→ DIRECTION
Format the items as a two-column CSV with the columns item_text and answer. Include only the items from the beginning through the line containing "click(x=664, y=652)", with one row per item, each field quoted and line breaks replaced by spaces.

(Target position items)
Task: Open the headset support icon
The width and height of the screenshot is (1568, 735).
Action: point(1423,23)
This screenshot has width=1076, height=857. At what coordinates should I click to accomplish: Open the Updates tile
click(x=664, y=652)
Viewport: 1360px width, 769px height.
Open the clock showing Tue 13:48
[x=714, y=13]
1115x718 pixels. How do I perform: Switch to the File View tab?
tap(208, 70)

→ SOLUTION TO THE PROBLEM
item_text,answer
"Task: Open the headset support icon The width and height of the screenshot is (1568, 735).","Action: point(1423,23)"
"This screenshot has width=1076, height=857. At what coordinates should I click to accomplish: Open the Updates tile","click(x=664, y=652)"